▸ Task prompt
The lines to copy run from the one containing "Click the four-star rating icons" to the very end of the records; give them exactly, and only them, without pictures.

(Provided data Opens)

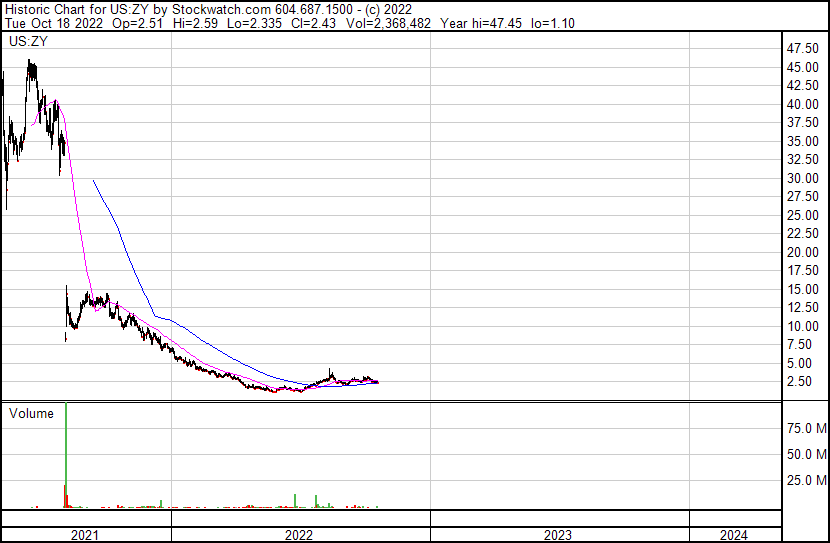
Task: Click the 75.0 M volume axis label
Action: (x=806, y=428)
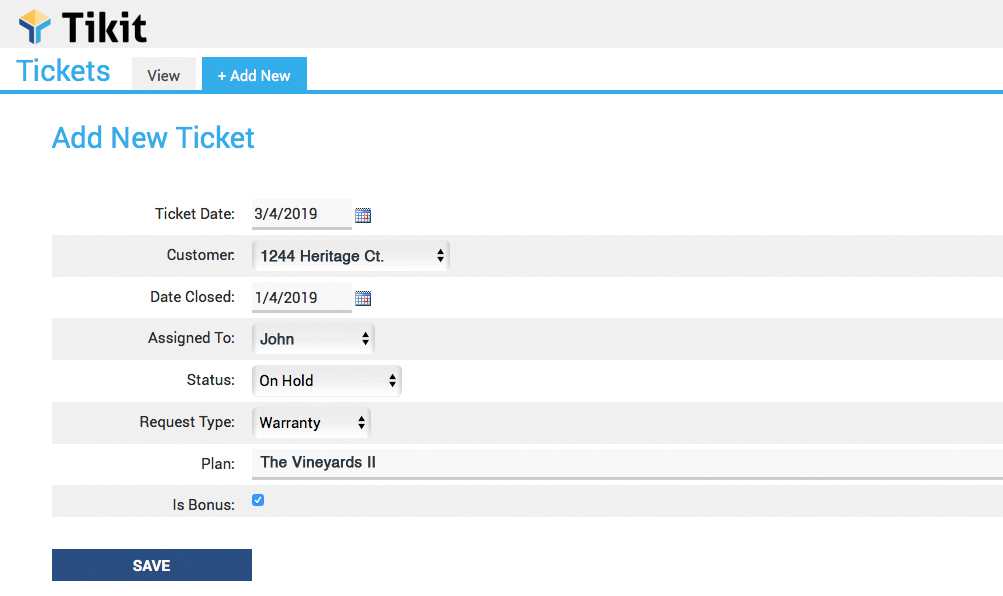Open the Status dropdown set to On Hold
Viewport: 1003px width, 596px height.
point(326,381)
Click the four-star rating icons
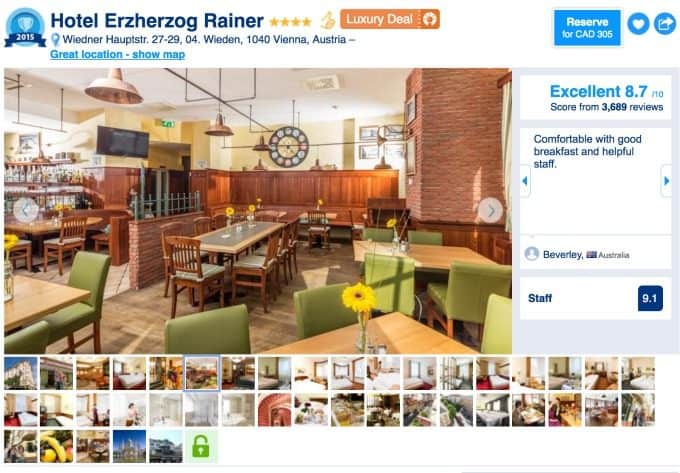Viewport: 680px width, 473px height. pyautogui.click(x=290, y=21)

(Provided data Closes)

▸ Result below
Click the four-star rating icons
Viewport: 680px width, 473px height. pyautogui.click(x=290, y=21)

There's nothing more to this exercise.